Only 10 years later did they have occasion to visit the downtown area. So that's when his birth was recorded - Oct. 10, 1915.

Nguyen came to America in 1975 and was hired by Hillsborough County's fleet maintenance department. He was already 70 years old, 60 on paper.

He fixed cars for 10 years, until he was 80 - 70 on paper. He is now 97.

"If he had corrected his age when we came to America, he never would have found a job," said his wife, Tue Thi Pham, now 92. "Without a job, how would we have survived?"

Establishing new lives with honorable jobs was the main goal for Vietnamese immigrants who flooded America's shores in the 1970s and '80s, said Mang's wife, Thu, also a hairstylist.

Word quickly spread that there was work for young, vibrant men. The false age was proving again to be a blessing. Employers were more apt to hire younger workers, they believed. Everyone wanted jobs to provide for their families.

"Nobody wanted to accept food stamps and rely on government money," Thu Mang said. "With seven children to support, he needed a job. We didn't dare change his age back. We were scared."

The Mangs, who came to America in 1979, kept Mang's birth certificate tucked away for many years.

In June 1998, when Mang was 53, but really 62, they took it out and sought the help of a lawyer. He was not able to help, Mang recalled. Mang is now appealing to the Social Security Administration for help.

While rare, it's not impossible to get an age changed.

The Social Security Administration does not keep records on the number of claims processed involving proof of age discrepancies from the Vietnamese community, said regional spokeswoman Kimberly Anderson.

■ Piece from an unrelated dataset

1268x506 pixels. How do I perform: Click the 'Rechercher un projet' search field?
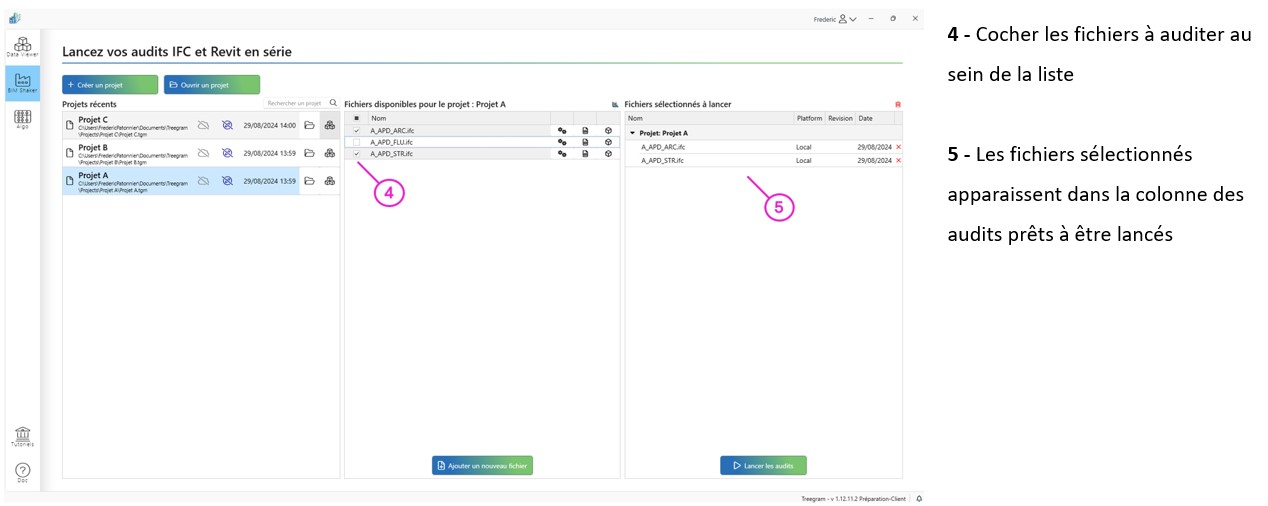(295, 103)
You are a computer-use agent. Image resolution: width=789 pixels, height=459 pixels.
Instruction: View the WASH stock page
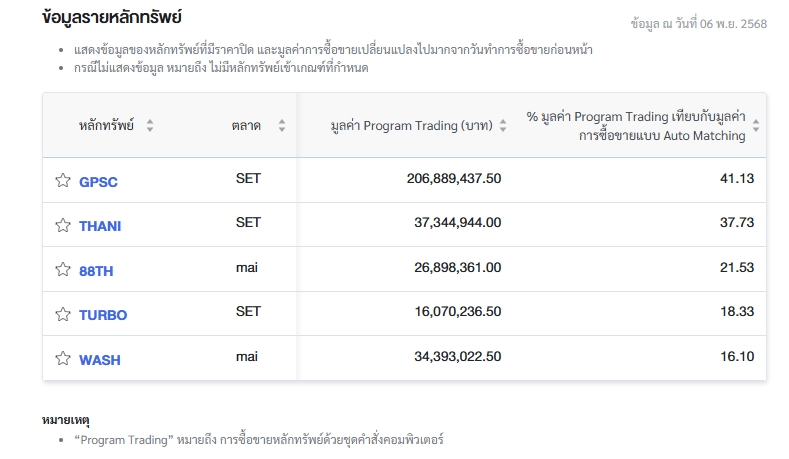(100, 360)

"However, when making a date of birth determination, Social Security considers all evidence submitted including statements from claimants, family records, and any early records from Vietnam that will show the correct date of birth," Anderson said. "The final determination will be based on the best evidence presented. An allegation alone will not be sufficient unless corroborated with some other form of evidence."

For eight years, Han Nguyen, the immigrant who is three years older than records indicate, worked as an electronics assembler. When his bones hit 60, something happened.

"All of a sudden, for some reason, you just go downhill," he said. "You can't possibly understand the feeling until you go through it. Oooh, you are just so tired. It's not just the human body that is so tired. Even mentally, you are exhausted."

Each year crawls by and 65 seems a lifetime away, he said.

This past January, at 65, Nguyen took early retirement. He is 62 on paper, so he is collecting about 75 percent of his Social Security. He now tends to more than 300 bonsai plants in his back yard in St. Petersburg.

The decision didn't come easy. Nguyen encountered resistance from his wife and children because they wanted him to stick it out. He just couldn't find the strength to continue.

"They don't understand," said Nguyen, who hopes to visit Vietnam in December and search for his original birth certificate. "I want to enjoy the rest of my life."

Six months into his retirement, Nguyen has a new life.

"I don't belong to anyone but myself," he said. "I feel young again."

Mang, the barber, is not as lucky. He continues to cut hair.

"Had I known, I would have changed (my age) back when I came to the U.S.," Mang said. "All I wanted to do was work. I didn't think this would happen. No one thought it would end this way. Who knew?"